Wednesday, April 30
Chapter four
He interrupted me in the middle of a conversation, but i just smiled. We were in Barcelona's Paseo de Gracia and he was early for our appointment. I arrived at the bar with the firm idea of having a nice cool beer -it suited the weather in a strange way, since it was pouring rain but the sun was also out-, perhaps have a little something to eat, and write. I was down to chapter four and Lucas, my main character, was listening to his agent give him instructions on the phone.
I was trying to find out what Nadia looked like. She had rejected my character three days ago and i needed to know the colour of her hair, if she wears glasses and the sound she makes when she walks out in fury. But that morning, out in Paseo de Gracia, i could only see the guts of my character, i could feel the rage building up inside him, the sense of failure and the urge to leave his mind on hold for a little while. Then Jay walked into the bar. I closed my notebook and beamed at him.

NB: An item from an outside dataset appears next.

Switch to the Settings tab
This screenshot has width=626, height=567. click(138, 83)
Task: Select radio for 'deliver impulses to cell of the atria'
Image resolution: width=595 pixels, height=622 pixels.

He didn't ask, but looked at the red and white notebook on the table. I said 'chapter four is on the way'. He said he was glad that i was back at writing. Then he said he'd kill me if i ever stopped, though not writing would probably make me die anyway. I said chapter four was coming right after the first one and that i still had to think of chapters two and three. Jay laughed and declared that was the best organization he'd ever heard of. "Writers usually suck up all the whisky they can before they sit down to work. You're a mess before breakfast, and you're not even drinking. It'll be a wonderful story".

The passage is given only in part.